7 Replies Latest reply: Aug 19, 2013 12:35 PM by RPOHLWILM RSS

Over-Commitment - Thin Provisioning (Best Practice)

DAVISADMINS
Currently Being Moderated

Hello all.

 

We are still rolling our NetApp SAN. My question relates to best practices when over-committing in a virtual environment.

 

We currently have 2 aggregates with matching volumes and LUNs that match the aggregate GB for GB (1TB aggregate w/ 1TB volume w/ 1TB LUN).  We are seeing only about 25% utilization of this space despite the fact that the virtual host servers using the LUNs think they have nearly fully used them. We have a stable environment (no expected storage growth) and I would lke to overcommit.

 

Question: Better to add LUNs and overcommit the volume or better to add volumes and overcommitt the aggregate?

 

Thanks for your feedback and any thoughts you may have.

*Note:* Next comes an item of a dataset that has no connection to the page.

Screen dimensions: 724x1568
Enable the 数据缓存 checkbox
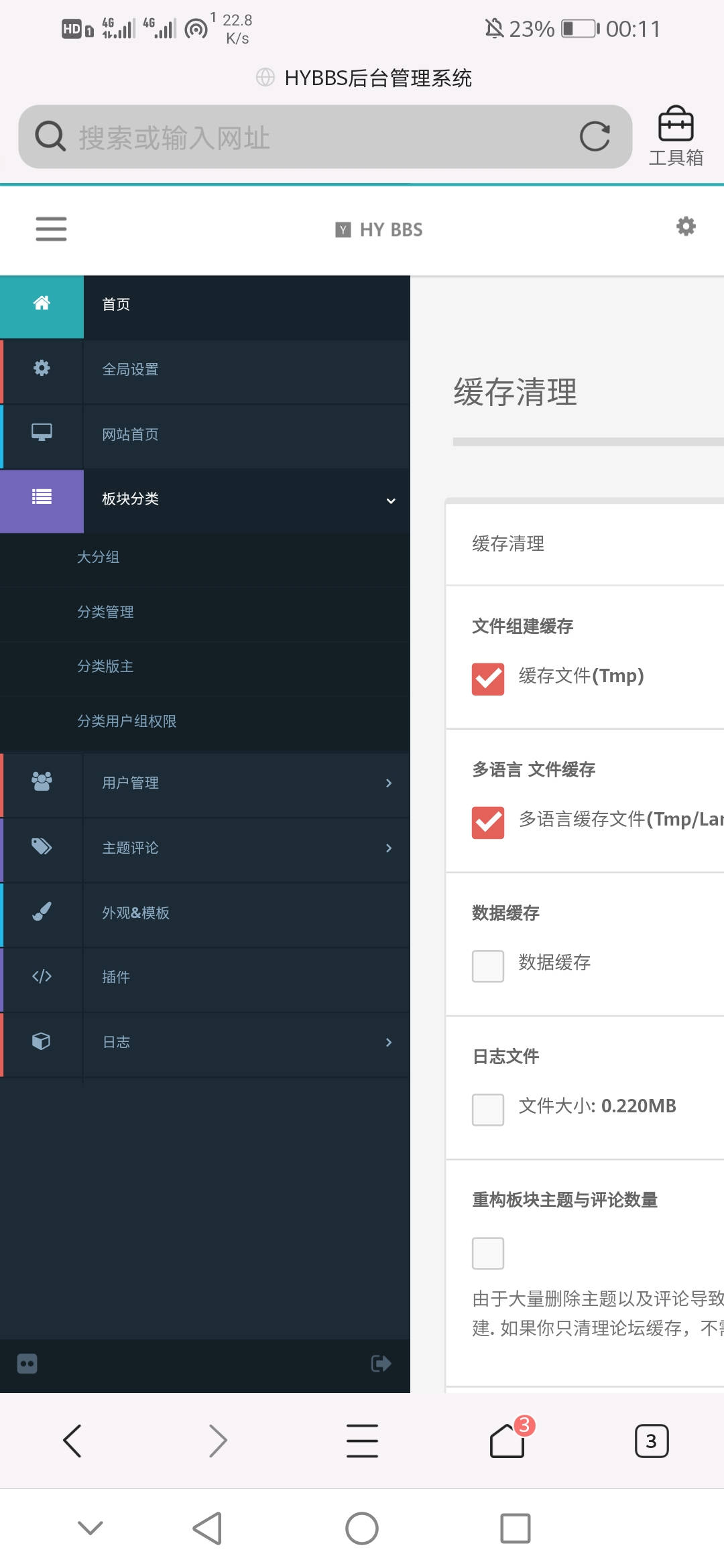pos(487,966)
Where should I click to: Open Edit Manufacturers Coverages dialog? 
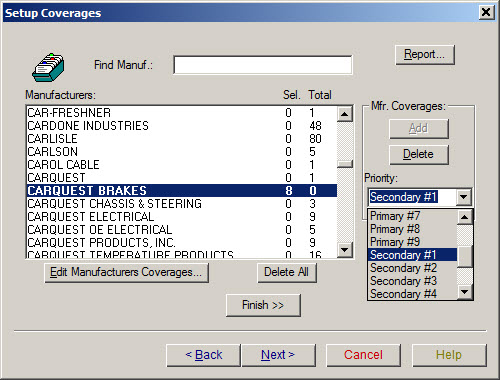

  • Re: Over-Commitment - Thin Provisioning (Best Practice)
    chute
    Currently Being Moderated

    NetApp Storage Best Practices for VMware VSphere says the following.

     

    When you enable NetApp thin-provisioned LUNs, NetApp recommends deploying these LUNs in FlexVol® volumes that are also thin provisioned with a capacity that is 2x the size of the LUN. By deploying a LUN in this manner, the FlexVol volume acts merely as a quota. The storage consumed by the LUN is reported in FlexVol and its containing aggregate.

     

    Information is on Page 16. TR-3749 found here...

    http://media.netapp.com/documents/tr-3749.pdf

    • Re: Over-Commitment - Thin Provisioning (Best Practice)
      HC_ITDEPT
      Currently Being Moderated

      Peter, I'm trying to do the same thing you are, and I've read TR-3749 too, but I'm confused as to why this is the recommendation.  When my engineer was here installing my FAS, he told me that I should put thin LUNs into thin volumes to get max savings, and make the LUNs 2x the size of current data.  So, if I have 500GB worth of VMs, I would make a thin volume with a thin LUN @ 1TB.  What this TR article is saying is that the thin volume should then be 2TB for 500GB worth of data.  Why?

       

      I should mention that I'm going to be really tight on space in the short term until I can get more disks, so the emphasis on everything that I've planned has been to save space w/o shooting myself in the foot. 

       

      The formula I'm thinking of employing is:

      thin LUN = current data x2 rounded to nearest 100GB.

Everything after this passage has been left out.